■ 課題の目標
燃料補助金についての記事を読んで、次の問いに答えてください。
1. 半島部観光バス運行協会には約何社が入っていますか。
2. マレーシア観光連盟の会長は、半島部の観光サービスのコストが何%上がると見ていますか。
3. 「RON95」の今の補助金付き価格はいくらですか。

燃料価格上昇で観光バス会社が悲鳴、政府が支援策を検討

【プトラジャヤ】 ディーゼル補助金合理化がスタートしたことにより6月10日から大幅に値上がりした燃料価格に観光バス会社が悲鳴を上げており、ファーミ・ファジル通信相は業界に対して何らかの支援策を検討する考えを示した。

ファーミ氏は、燃料価格高騰に対する観光バス事業者の懸念を政府は認識していると言明。「補助金廃止発表は観光バス事業者がある取り決めをしていた時期に行われたため、政府はこのグループを支援できる仕組みを新たに検討するつもりだ」と述べた。

観光バスが対象を絞った補助金制度の対象から外れたことにより、業界ではコストが15―30%上昇すると懸念している。すでに取り決めた旅行代理店との料金を簡単に見直すことができないため、損失を被る必要があるという。

約150社が加盟する半島部観光バス運行協会のスティーブン・チョン会長は、運営コストが最大30%上昇するとした上で、6月11日に観光芸術文化省に善処を求める陳情書を提出したことを明らかにした。

マレーシア観光連盟のタン・コックリャン会長は、半島部における観光サービスのコストが27%上昇すると予想した上で、「ツアーオペレーターは以前に旅行代理店と約束した料金を遵守することになるが、そうなれば我々の側が損失を被ることになる」と述べた。
(ザ・スター、ニュー・ストレーツ・タイムズ、6月13日)

ガソリン補助金合理化、ディーゼルの影響みて実施=第2財相

【クアラルンプール】 ディーゼルに続いて予定されているレギュラーガソリン「RON95」の補助金合理化について、アミル・ハムザ第2財務相は、先に実施したディーゼル補助金合理化による影響が落ち着いた後になるとの見通しを示した。

アミル氏は実施後の影響を見る必要性から、現在は対象を絞ったディーゼル油補助金制度の完全実施に注力していると言明。「影響が収まれば次に為すべきことが分かる」と述べ、「RON95」の合理化はディーゼル油合理化プロセスが完了した後になるとの見方を示したが、具体的な実施日程には触れなかった。

「RON95」の補助金合理化については、先にメイバンク・インベストメント・バンクが、2024年度予算に基づき41億リンギの補助金歳出削減を達成したいのであれば、「RON95」の合理化を7月から開始する場合は補助金なしの小売価格を15.6%、金額にして1リットル当たり32セン、10月から開始する場合は31.7%、65セン、それぞれ引き上げる必要があると報告している。現在の補助金付き価格は2.05リンギ。

またアミル氏は、ディーゼル補助金合理化の影響について、公共交通機関の事業者が補助金価格でディーゼル燃料を購入できると強調。高速バス、スクールバス、救急車、物流輸送会社が含まれるとし、「彼らも補助金価格で燃料を購入しているため、価格への影響は限定的だ」と述べた。
(ニュー・ストレーツ・タイムズ、ザ・スター、6月13日、フリー・マレーシア・トゥデー、エッジ、ベルナマ通信、6月12日)

■ 与えられた記録
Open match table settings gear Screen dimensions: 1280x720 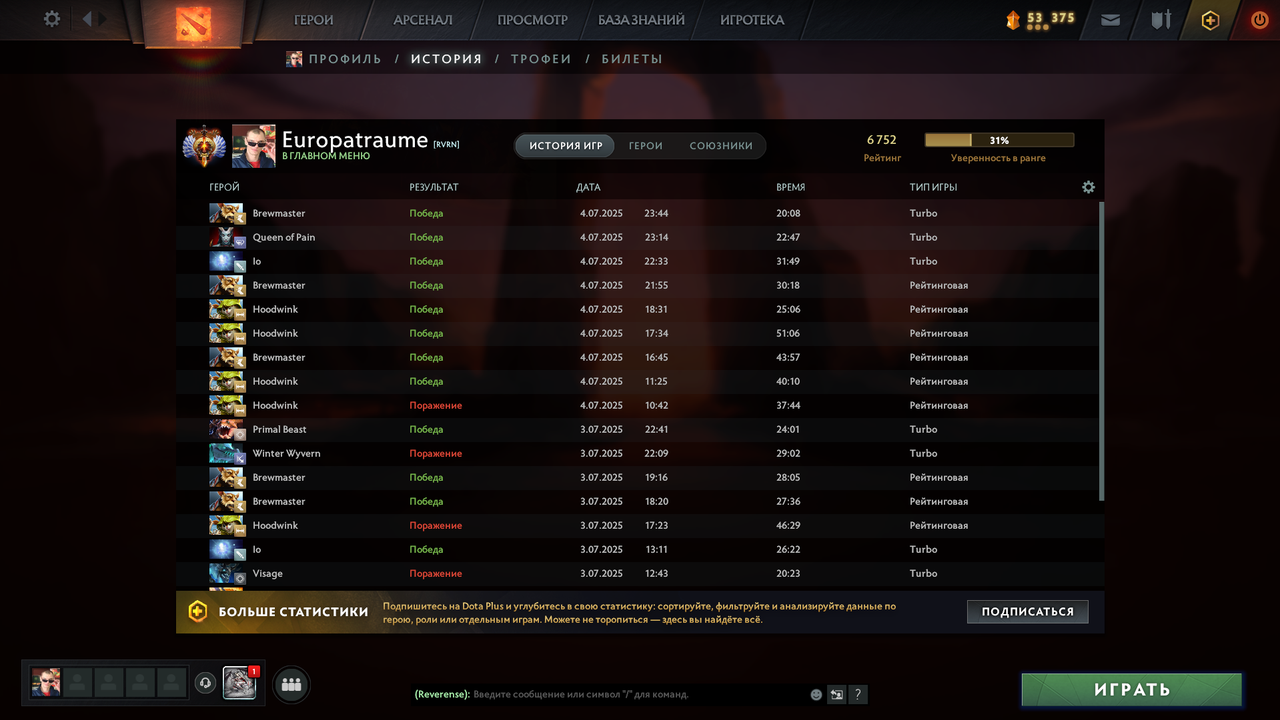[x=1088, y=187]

---

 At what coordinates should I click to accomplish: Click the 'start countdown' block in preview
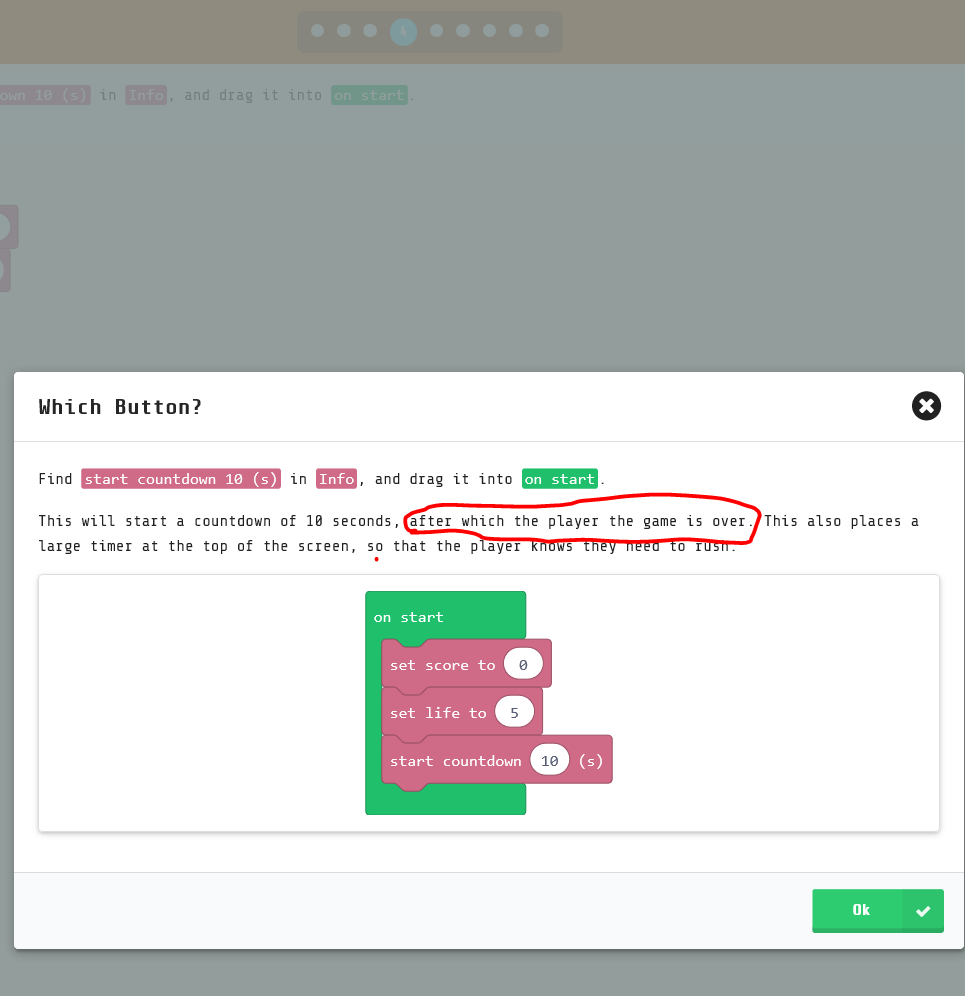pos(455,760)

■ 完了した課題
1. 約150社
2. 27%
3. 2.05リンギ